**SOURCE EXTRACT**:

★ ★ ★ ★ ★

Simply it works like this. The body is made of muscles. You move when you contract the muscles and release the tension to allow for the body to change shape. The process repeats making movement the constant building and releasing of muscle tension. When you hold tension in you body, or “don’t release”, you can no longer do two things. 1) Change shape for movement and 2) Re-contract to create the power for the next movement. It just prevents the whole workflow. If you want a full breath of fresh air, you need to empty your lungs first to completely fill them. If you want full movement, you need to release after contraction. If you want effortless power, you need a full contraction. Does this make sense?
What causes excess tension and how to get rid of it is a whole other article, but the problem still remains, that ET messes up your swing. So if you can find ways to release excess tension at all times, you will dance better. It is a good goal to have while dancing, cause when you move in that direction, things get better, feel better and look better. It is amazing on how many other things people will focus on in order to get better when they are so unrelated to the big problem. Focus on releasing tension and keeping on target, it is a simple focus, but one that will produce good results when well executed.
Great article, this is what sepparates the talented from the not so talented. And this not only applies to Lindy Hop. I see the same thing at my other passion Soccer. And look at how some people walk with grace and others look all tightened up. Often people just use an extroadanary amount of energy just to be normal.
As it’s an issue I know sometimes struggling with as well I learned a few simple excercises that I’d like to share.
First excercise: total body awareness
To be aware of tension and releasing the most easy excercise is just tensing and releasing your body part by part. Start with tensing your feet. Hold on for 10 seconds and let go. Continue with your lower legs. Tense and hold on for 10 seconds and let go. This way go along your entire body: upper legs, hips, stomach, upper body, arms, shoulders, neck and head. Which part of your body was easy to stretch and release? Which part was more difficult? That’s probably the part you also have issues with at Lindy Hopping.
Second Excercise: getting control over tension
The second excercise is to also get control over the tension issue for a certain part of your body. Often there’s a certain part that’s tense most of the time. A good muscle massage of course is a nice releave, but there’s also an excercise that gives you more control of letting go and tensing. You can do this excercise any time when you have some spare time left. And you don’t need anything! The excercise consists of a three parts: normal rhythm, slow rhythm and fast rhythm.

★ ★ ★ ★ ★

(Pixel coordinate grounding data)
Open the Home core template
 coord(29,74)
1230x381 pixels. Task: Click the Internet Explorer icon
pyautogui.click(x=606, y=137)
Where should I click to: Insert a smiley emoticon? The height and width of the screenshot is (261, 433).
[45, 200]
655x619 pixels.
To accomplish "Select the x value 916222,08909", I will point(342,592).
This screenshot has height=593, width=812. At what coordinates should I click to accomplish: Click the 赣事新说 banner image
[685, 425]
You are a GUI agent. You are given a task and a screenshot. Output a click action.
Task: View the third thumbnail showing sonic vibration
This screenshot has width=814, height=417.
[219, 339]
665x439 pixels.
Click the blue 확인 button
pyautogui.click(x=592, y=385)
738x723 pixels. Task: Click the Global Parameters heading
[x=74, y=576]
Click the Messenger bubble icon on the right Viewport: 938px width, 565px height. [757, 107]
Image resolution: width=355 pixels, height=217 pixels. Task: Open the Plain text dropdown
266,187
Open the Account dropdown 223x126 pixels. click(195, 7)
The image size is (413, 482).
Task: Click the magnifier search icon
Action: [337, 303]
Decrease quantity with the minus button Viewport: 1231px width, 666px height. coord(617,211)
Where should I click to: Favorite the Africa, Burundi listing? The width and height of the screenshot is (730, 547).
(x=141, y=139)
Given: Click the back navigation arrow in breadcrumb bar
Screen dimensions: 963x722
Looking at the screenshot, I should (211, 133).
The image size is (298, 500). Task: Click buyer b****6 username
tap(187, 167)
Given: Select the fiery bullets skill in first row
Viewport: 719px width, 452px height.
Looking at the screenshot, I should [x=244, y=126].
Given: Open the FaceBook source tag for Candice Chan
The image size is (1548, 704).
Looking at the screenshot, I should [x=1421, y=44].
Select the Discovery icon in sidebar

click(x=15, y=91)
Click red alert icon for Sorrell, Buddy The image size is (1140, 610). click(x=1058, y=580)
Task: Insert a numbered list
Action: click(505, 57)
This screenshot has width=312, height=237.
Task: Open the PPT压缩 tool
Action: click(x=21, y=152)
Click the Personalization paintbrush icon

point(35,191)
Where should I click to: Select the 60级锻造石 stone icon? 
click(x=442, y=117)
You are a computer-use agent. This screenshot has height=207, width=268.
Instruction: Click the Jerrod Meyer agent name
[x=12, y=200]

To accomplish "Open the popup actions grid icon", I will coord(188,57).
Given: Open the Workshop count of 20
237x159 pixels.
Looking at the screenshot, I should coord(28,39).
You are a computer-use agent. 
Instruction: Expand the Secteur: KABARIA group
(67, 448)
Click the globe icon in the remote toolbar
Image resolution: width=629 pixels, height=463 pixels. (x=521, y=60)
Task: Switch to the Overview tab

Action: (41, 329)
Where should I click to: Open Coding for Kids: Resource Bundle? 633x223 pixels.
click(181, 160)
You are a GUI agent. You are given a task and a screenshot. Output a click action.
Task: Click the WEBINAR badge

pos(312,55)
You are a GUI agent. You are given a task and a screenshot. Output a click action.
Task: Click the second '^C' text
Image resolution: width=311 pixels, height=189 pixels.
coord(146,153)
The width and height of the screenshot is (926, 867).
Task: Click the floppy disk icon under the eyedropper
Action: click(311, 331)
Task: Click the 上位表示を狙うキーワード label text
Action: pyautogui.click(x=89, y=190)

★ ★ ★ ★ ★

**REQUIRED ACTIONS**:
1: List the three parts of the second exercise described in the muscle tension text.
2: In the muscle tension text's first exercise, how long is each body part held tense before letting go?

**ANSWERS FOR THE EXERCISE**:
1: Normal rhythm, slow rhythm, fast rhythm

2: 10 seconds